Re: linux-next: manual merge of the rcu tree with the tip tree

From: Mathieu Desnoyers
Date: Tue Aug 01 2017 - 10:02:42 EST


----- On Aug 1, 2017, at 9:43 AM, Andy Lutomirski luto@xxxxxxxxxx wrote:

> On Mon, Jul 31, 2017 at 9:03 PM, Paul E. McKenney
> <paulmck@xxxxxxxxxxxxxxxxxx> wrote:
>> On Tue, Aug 01, 2017 at 12:04:05AM +0000, Mathieu Desnoyers wrote:
>>> ----- On Jul 31, 2017, at 12:13 PM, Paul E. McKenney paulmck@xxxxxxxxxxxxxxxxxx
>>> wrote:
>>>
>
>> Thanx, Paul
>>
>> ------------------------------------------------------------------------
>>
>> commit fde19879b6bd1abc0c1d4d5f945efed61bf7eb8c
>> Author: Mathieu Desnoyers <mathieu.desnoyers@xxxxxxxxxxxx>
>> Date: Fri Jul 28 16:40:40 2017 -0400
>>
>> membarrier: Expedited private command
>>
>> Implement MEMBARRIER_CMD_PRIVATE_EXPEDITED with IPIs using cpumask built
>> from all runqueues for which current thread's mm is the same as the
>> thread calling sys_membarrier. It executes faster than the non-expedited
>> variant (no blocking). It also works on NOHZ_FULL configurations.
>>
>> Scheduler-wise, it requires a memory barrier before and after context
>> switching between processes (which have different mm). The memory
>> barrier before context switch is already present. For the barrier after
>> context switch:
>>
>> * Our TSO archs can do RELEASE without being a full barrier. Look at
>> x86 spin_unlock() being a regular STORE for example.

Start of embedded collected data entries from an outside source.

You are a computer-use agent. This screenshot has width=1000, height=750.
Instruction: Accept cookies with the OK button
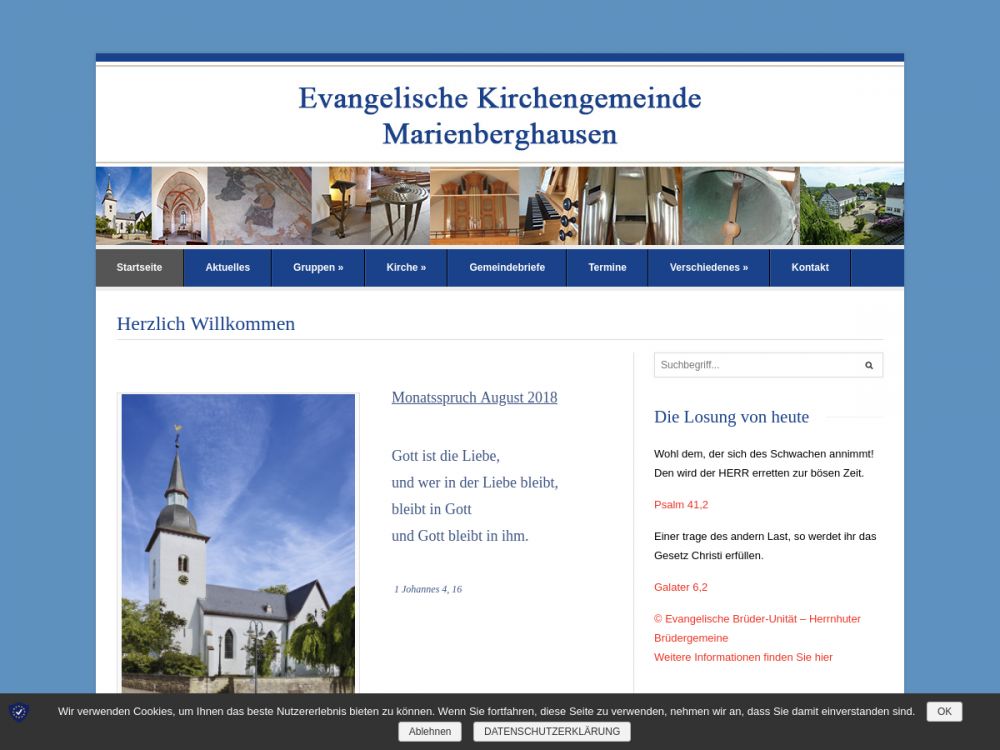click(x=944, y=712)
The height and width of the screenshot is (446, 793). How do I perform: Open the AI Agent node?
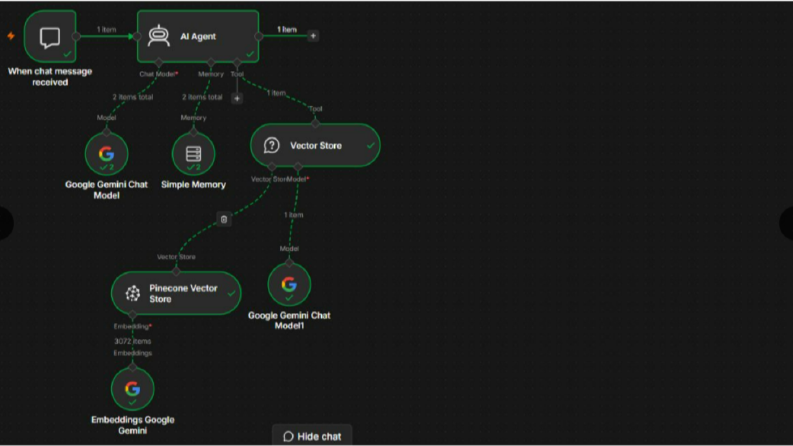[x=198, y=36]
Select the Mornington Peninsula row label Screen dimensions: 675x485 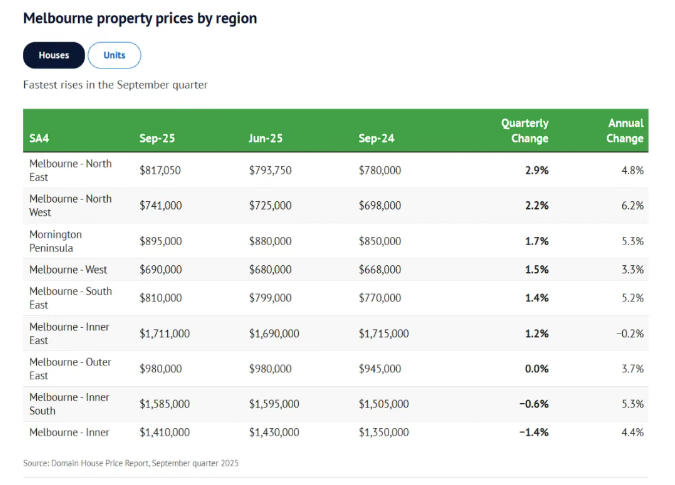pos(56,241)
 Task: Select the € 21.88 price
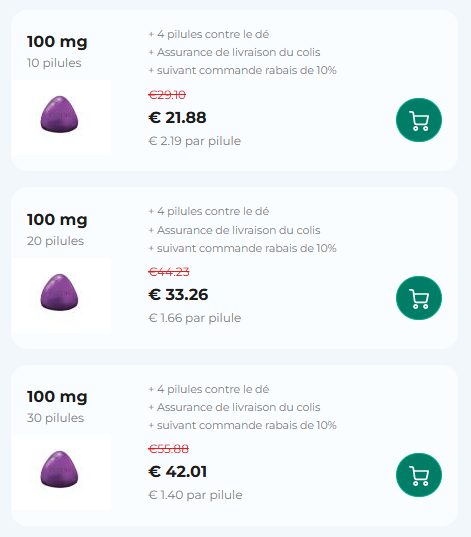tap(177, 117)
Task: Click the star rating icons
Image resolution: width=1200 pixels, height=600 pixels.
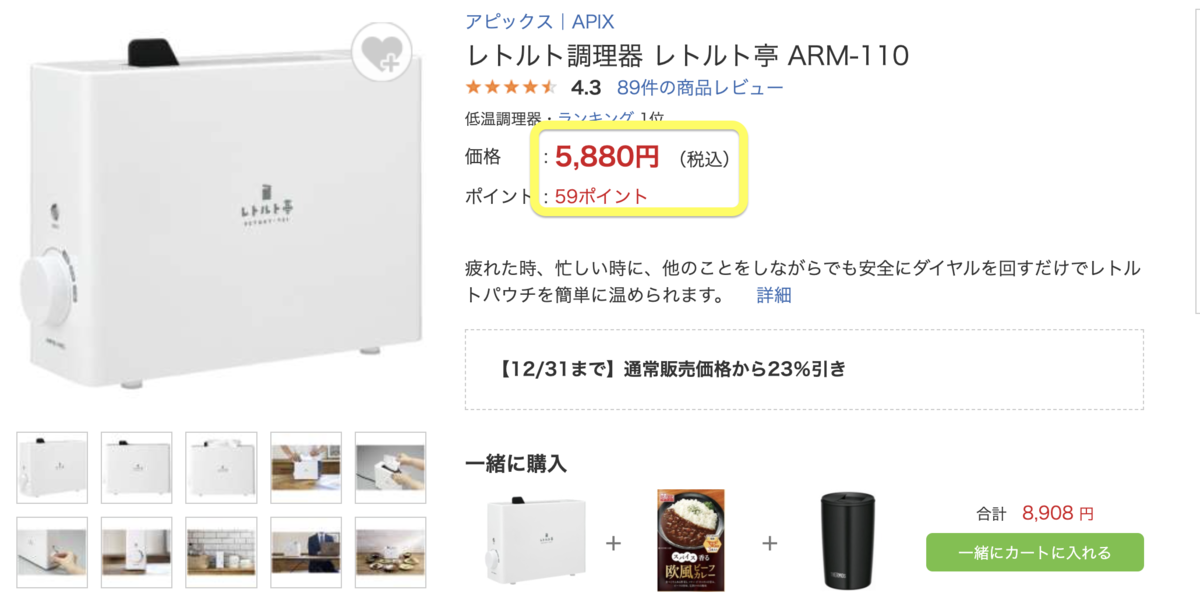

But for those
>> archs, all atomics imply smp_mb and all of them have atomic ops in
>> switch_mm() for mm_cpumask().
>
> I think that, on x86, context switches, even without mm changes, must
> at least flush the store buffer (maybe SFENCE is okay) to avoid
> visible inconsistency due to store-buffer forwarding.
>
> Anyway, can you document whatever property you require with a comment
> in switch_mm() or wherever you're finding that property so that future
> arch changes don't break it?

As I asked to Paul in my reply to his proposed manual merge,
we should indeed have a comment in switch_mm() stating something
like this just before the line invoking cpumask_set_cpu():

/*
* The full memory barrier implied by mm_cpumask update operations
* is required by the membarrier system call.
*/

What we want to order here is:

prev userspace memory accesses
schedule
<full mb> (it's already there) [A]
update to rq->curr changing the rq->curr->mm value
<full mb> (provided by mm_cpumask updates in switch_mm on x86) [B]
next userspace memory accesses

wrt to:

userspace memory accesses
sys_membarrier
<full mb> [C]
iterate on each cpu's rq->curr, compare their "mm" to current->mm
IPI each CPU that match
<full mb> [D]
userspace memory accesses

[A] pairs with [D] and [B] pairs with [C].


>
>> +static void membarrier_private_expedited(void)
>> +{
>> + int cpu;
>> + bool fallback = false;
>> + cpumask_var_t tmpmask;
>> +
>> + if (num_online_cpus() == 1)
>> + return;
>> +
>> + /*
>> + * Matches memory barriers around rq->curr modification in
>> + * scheduler.
>> + */
>> + smp_mb(); /* system call entry is not a mb. */
>> +
>> + /*
>> + * Expedited membarrier commands guarantee that they won't
>> + * block, hence the GFP_NOWAIT allocation flag and fallback
>> + * implementation.
>> + */
>> + if (!zalloc_cpumask_var(&tmpmask, GFP_NOWAIT)) {
>> + /* Fallback for OOM. */
>> + fallback = true;
>> + }
>> +
>> + cpus_read_lock();
>> + for_each_online_cpu(cpu) {
>> + struct task_struct *p;
>> +
>> + /*
>> + * Skipping the current CPU is OK even through we can be
>> + * migrated at any point. The current CPU, at the point
>> + * where we read raw_smp_processor_id(), is ensured to
>> + * be in program order with respect to the caller
>> + * thread. Therefore, we can skip this CPU from the
>> + * iteration.
>> + */
>> + if (cpu == raw_smp_processor_id())
>> + continue;
>> + rcu_read_lock();
>> + p = task_rcu_dereference(&cpu_rq(cpu)->curr);
>> + if (p && p->mm == current->mm) {
>
> I'm a bit surprised you're iterating all CPUs instead of just CPUs in
> mm_cpumask().

I see two reasons for this. The first is because architectures like
ARM64 don't even bother populating the mm_cpumask. The second reason
is because I don't think all architectures ensure that updates to
mm_cpumask imply full memory barriers. Therefore, we would need to revisit
each architecture switch_mm to ensure mm_cpumask bit set ops either imply
a full memory barrier, or are followed by an explicit one, if we
choose to use this bitmask as an optimization.

Thanks,

Mathieu


--
Mathieu Desnoyers
EfficiOS Inc.
http://www.efficios.com